The end is near. This week has been extremely busy and, as a result, extremely stressful. I was finally able to collect all my data and analyze it, leaving me to create my poster. I have quite a bit of work left to do on that, and I am working on setting up my house. Though it is stressful, I am still having fun.
Reyn, Nicole, and I went out to the mudflats to look for isopods, amphipods, sea slugs, and sea slug eggs. I got stuck in the mud, but not enough to require assistance. We had to trudge through eelgrass to find our organisms; I quietly apologized to Korrina before we went out because her organism of study is eelgrass.

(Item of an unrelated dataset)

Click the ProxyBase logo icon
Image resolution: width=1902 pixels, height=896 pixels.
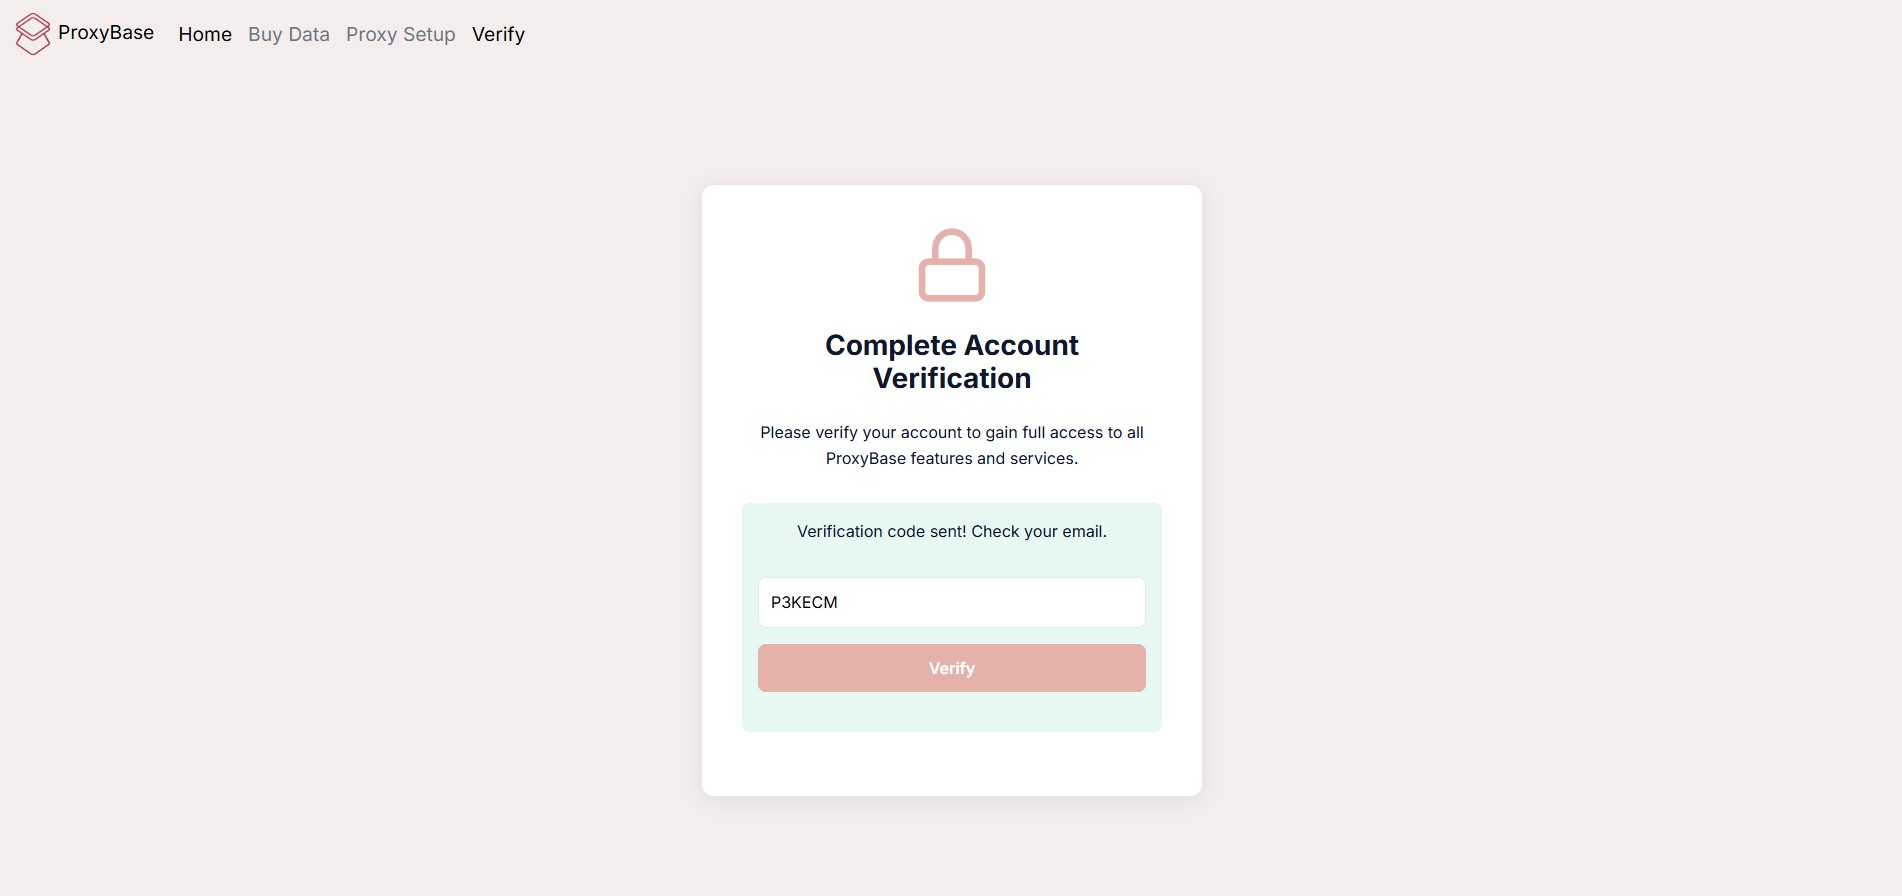pyautogui.click(x=32, y=34)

Aaron Galloway, the head of the lab I am working in, came back from Washington on Monday. It was pleasant to see him again. His office is not in his lab, so I have not seen too much of him since his return. I learned that he apparently cannot survive without his sunglasses, even on cloudy days.
Working a shift communicating my research to the public was interesting. My display included an array of live isopods and my y-maze, which I expected to be a hit. Sadly, many people were grossed out by or scared of my isopods. Majority of the people who wanted to hold the isopods were children; children did not stick around to hear about my research. Besides my dad, I explained my experiments to a whopping three people. On the bright side, having people avoid my station allowed me to see what everyone else had planned for the event.
On Friday, the REUs took a trip to Eugene. It was amusing that so many of the other interns were very impressed with the University of Oregon main campus; some people joked about transferring there. I have already seen the entire campus and its facilities, so I already knew how nice everything is. I enjoyed getting out of the lab and the fog for the day, even though that time would have been great for creating figures for my data.